Hi all living with Rhemotoid arthritis now for 18 years. What a journey. It's not been easy. I have tried several treatments over the years that work for a bit then stop working injections, infusions etc. Very draining on my mental health. Recently alot of flares so bad. The pain unbearable and using more and more steroids just to cope, and regularly use morphine.

Housebound don't really go out, no life everyday is basically the same. Get up struggle, give up .spend mist days in bed. What a life!!!! No life.

But I'm still alive and pray that my situation and circumstances will improve.

I think I need to seriously consider getting a carer. Sorry to be so doom and gloom but that's my life atm.


  • Hello @Jjm564, welcome to the Online Community! It's lovely to have you join us.

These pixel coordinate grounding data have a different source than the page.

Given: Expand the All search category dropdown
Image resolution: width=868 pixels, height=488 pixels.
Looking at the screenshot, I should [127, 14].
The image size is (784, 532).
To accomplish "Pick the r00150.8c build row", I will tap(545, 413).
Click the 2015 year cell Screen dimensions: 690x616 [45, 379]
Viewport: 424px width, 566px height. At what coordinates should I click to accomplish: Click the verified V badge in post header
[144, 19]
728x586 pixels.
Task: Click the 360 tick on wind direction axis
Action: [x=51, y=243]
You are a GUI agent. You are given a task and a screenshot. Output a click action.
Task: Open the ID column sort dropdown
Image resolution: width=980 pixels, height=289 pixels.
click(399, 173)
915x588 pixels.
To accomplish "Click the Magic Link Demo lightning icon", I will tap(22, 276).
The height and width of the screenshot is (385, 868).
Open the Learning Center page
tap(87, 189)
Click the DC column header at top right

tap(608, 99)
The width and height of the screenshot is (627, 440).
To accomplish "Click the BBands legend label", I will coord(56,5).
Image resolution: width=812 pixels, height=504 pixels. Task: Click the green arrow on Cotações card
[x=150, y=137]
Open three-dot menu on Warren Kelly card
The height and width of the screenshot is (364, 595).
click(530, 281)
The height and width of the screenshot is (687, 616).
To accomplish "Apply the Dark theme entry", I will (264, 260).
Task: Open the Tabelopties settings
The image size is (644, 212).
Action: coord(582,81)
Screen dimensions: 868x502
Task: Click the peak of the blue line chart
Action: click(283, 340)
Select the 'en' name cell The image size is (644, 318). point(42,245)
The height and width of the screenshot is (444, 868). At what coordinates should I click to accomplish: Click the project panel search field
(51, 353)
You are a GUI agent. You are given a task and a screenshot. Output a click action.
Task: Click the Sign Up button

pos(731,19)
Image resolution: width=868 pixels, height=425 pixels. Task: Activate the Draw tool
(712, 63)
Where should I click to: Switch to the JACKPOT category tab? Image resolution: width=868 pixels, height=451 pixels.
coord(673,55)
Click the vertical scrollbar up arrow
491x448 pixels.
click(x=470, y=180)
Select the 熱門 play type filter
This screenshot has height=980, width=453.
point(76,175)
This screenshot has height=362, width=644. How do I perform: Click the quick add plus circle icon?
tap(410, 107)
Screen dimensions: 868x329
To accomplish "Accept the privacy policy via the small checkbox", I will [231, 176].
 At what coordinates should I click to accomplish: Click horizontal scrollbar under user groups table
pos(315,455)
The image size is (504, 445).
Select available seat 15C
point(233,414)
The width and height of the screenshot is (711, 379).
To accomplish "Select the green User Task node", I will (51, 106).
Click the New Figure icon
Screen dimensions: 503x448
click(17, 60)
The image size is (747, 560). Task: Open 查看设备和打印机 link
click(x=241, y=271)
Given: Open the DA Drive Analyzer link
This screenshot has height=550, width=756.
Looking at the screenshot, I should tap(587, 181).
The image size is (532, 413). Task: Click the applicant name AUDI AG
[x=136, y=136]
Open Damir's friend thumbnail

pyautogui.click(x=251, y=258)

    I see that you are living with rheumatoid arthritis and are having to manage worsening flare-ups, which is understandably taking a toll on your mental health and quality of life. There's no need to apologise for sharing the reality of your circumstances, this is the perfect place to do so as you will find many who can relate and offer support.

    I have included below some links that I think you might find useful:

    Hoping to hear more from you around the Community soon.

    Best wishes, Sarah (moderator)

  • Jjm564
    Jjm564 Member Posts: 3

    Morning all its the morning after the night before. Pain still around both knees are very painful this morning and of course my hip is it's usually painfill self. I forgot to mention in my introduction to this group I am awaiting my right hip replacement which is completely damaged. Most days it's so painful. My rhemy team recommendations me to have an injection under local anaesthetic to control the pain. but I've since changed my mind and would rather have the hip replacement instead.

    So I await till it's my turn to have it done. In the mean time I carry on. Any ideas in regards waiting lists and the operation itself.

  • Jona
    Jona Member Posts: 406

    Hi Jjm564,

    Im so sorry you suffer so it’s really tough for you I know 😊 you could ask them to put you on the cancellation list just contact the appointments team at the hospital your having it done at you could ask your gp to write to expedite your operation you could have the injection just to give you some relief I’ve had one in my shoulder and elbow and it really helped.

    Keep your chin up and take care 💐


  • stickywicket
    stickywicket Member Posts: 27,704

    You seem to have had an awful 20 years, Jacqueline. To be on either steroids or morphine is not good but both.....! I'm so sorry.

    I'm sure Jona is right that it would be a good idea to have the guided steroid jab while waiting for the new hip as waiting lists are currently horrendous.

    Also, as a long-time RA and OA patient with several joint replacements I'd advise you to get some physio advice so that you can be strengthening the hip muscles while waiting. The surgeons can only put a new joint in place. They can't make it actually work if we don't keep our muscles strong enough to support it both before and after the operation.

    Also I'd suggest you get an occupational therapist to come out and advise you on adaptions and gadgets to keep you mobile. You can self-refer by contacting your local Adult Social Care Dept. I really don't know where I'd be without all sorts of stuff from my walk-in shower to my electric can and jar openers. I'm Mrs Gadget!

    It's very difficult to keep mobile when pain tries to stop us but I've always been taught to do weight-bearing ones when 'good' and just gentle range-of-movement when flaring. The latter helps us to keep the range of movement we have. Not totally, as one glance at me will show😉 but enough to keep going, keep achieving tiny successes and so feeling good about ourselves.

    The hip ops themselves are OK. I've had two and so has my husband. Most people find the hardest bit is sleeping on one's back for 6 weeks afterwards but they don't even insist on that now though my husband did find it best in the end.

    Do you use walking aids? Getting out is so useful and encouraging even when we can't walk far. I fall into that category but have recently found a rollator which will just about accommodate my very stickyout feet, has brakes I can actually use (Yay!) and has ergonomic handles which, though my fingers are far from ergonomic, I can manage to place my hands on. I can't walk far but I try for a little further every day. My aim is to finally reach the local hostelry but I fear that's a way off yet😁 An excellent, encouraging objective, though😁

    If at first you don't succeed, then skydiving definitely isn't for you.